- Your instructions -
Rewrite all of the material below as a numbered list with one line per item, leaving out the blank lines.

== Data rows ==

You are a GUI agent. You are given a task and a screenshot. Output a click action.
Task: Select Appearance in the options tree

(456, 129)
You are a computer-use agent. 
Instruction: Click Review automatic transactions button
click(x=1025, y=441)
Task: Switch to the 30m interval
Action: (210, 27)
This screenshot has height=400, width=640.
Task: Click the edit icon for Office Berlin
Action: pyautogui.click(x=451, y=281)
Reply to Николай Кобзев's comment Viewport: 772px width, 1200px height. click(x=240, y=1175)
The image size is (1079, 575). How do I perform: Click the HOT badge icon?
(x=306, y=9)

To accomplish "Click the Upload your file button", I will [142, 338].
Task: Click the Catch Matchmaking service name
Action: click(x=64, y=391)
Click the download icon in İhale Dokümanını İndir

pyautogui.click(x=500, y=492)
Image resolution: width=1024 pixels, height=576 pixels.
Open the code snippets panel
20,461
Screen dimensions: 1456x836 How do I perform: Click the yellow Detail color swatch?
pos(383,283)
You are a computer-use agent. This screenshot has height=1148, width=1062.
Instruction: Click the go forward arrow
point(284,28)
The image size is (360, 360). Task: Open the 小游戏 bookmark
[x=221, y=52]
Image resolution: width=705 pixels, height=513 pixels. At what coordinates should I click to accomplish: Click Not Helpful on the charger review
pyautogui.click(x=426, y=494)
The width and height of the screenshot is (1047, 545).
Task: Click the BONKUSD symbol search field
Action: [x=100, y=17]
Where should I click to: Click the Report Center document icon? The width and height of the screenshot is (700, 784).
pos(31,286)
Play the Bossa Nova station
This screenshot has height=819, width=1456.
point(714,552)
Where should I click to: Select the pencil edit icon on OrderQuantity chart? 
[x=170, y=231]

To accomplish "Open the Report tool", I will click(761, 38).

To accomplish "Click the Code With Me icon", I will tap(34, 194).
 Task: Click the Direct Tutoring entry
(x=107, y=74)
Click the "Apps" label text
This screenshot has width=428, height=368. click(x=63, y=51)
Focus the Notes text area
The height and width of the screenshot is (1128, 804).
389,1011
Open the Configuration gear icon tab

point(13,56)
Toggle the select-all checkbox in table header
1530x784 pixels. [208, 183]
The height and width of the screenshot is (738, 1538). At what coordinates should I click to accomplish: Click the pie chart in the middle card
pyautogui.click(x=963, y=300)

===

- Final answer -
1. You are a GUI agent. You are given a task and a screenshot. Output a click action.
2. Task: Select Appearance in the options tree
3. (456, 129)
4. You are a computer-use agent. 
5. Instruction: Click Review automatic transactions button
6. click(x=1025, y=441)
7. Task: Switch to the 30m interval
8. Action: (210, 27)
9. This screenshot has height=400, width=640.
10. Task: Click the edit icon for Office Berlin
11. Action: pyautogui.click(x=451, y=281)
12. Reply to Николай Кобзев's comment Viewport: 772px width, 1200px height. click(x=240, y=1175)
13. The image size is (1079, 575). How do I perform: Click the HOT badge icon?
14. (x=306, y=9)
15. To accomplish "Click the Upload your file button", I will [142, 338].
16. Task: Click the Catch Matchmaking service name
17. Action: click(x=64, y=391)
18. Click the download icon in İhale Dokümanını İndir
19. pyautogui.click(x=500, y=492)
20. Image resolution: width=1024 pixels, height=576 pixels.
21. Open the code snippets panel
22. 20,461
23. Screen dimensions: 1456x836 How do I perform: Click the yellow Detail color swatch?
24. pos(383,283)
25. You are a computer-use agent. This screenshot has height=1148, width=1062.
26. Instruction: Click the go forward arrow
27. point(284,28)
28. The image size is (360, 360). Task: Open the 小游戏 bookmark
29. [x=221, y=52]
30. Image resolution: width=705 pixels, height=513 pixels. At what coordinates should I click to accomplish: Click Not Helpful on the charger review
31. pyautogui.click(x=426, y=494)
32. The width and height of the screenshot is (1047, 545).
33. Task: Click the BONKUSD symbol search field
34. Action: [x=100, y=17]
35. Where should I click to: Click the Report Center document icon? The width and height of the screenshot is (700, 784).
36. pos(31,286)
37. Play the Bossa Nova station
38. This screenshot has height=819, width=1456.
39. point(714,552)
40. Where should I click to: Select the pencil edit icon on OrderQuantity chart? 
41. [x=170, y=231]
42. To accomplish "Open the Report tool", I will click(761, 38).
43. To accomplish "Click the Code With Me icon", I will tap(34, 194).
44.  Task: Click the Direct Tutoring entry
45. (x=107, y=74)
46. Click the "Apps" label text
47. This screenshot has width=428, height=368. click(x=63, y=51)
48. Focus the Notes text area
49. The height and width of the screenshot is (1128, 804).
50. 389,1011
51. Open the Configuration gear icon tab
52. point(13,56)
53. Toggle the select-all checkbox in table header
54. 1530x784 pixels. [208, 183]
55. The height and width of the screenshot is (738, 1538). At what coordinates should I click to accomplish: Click the pie chart in the middle card
56. pyautogui.click(x=963, y=300)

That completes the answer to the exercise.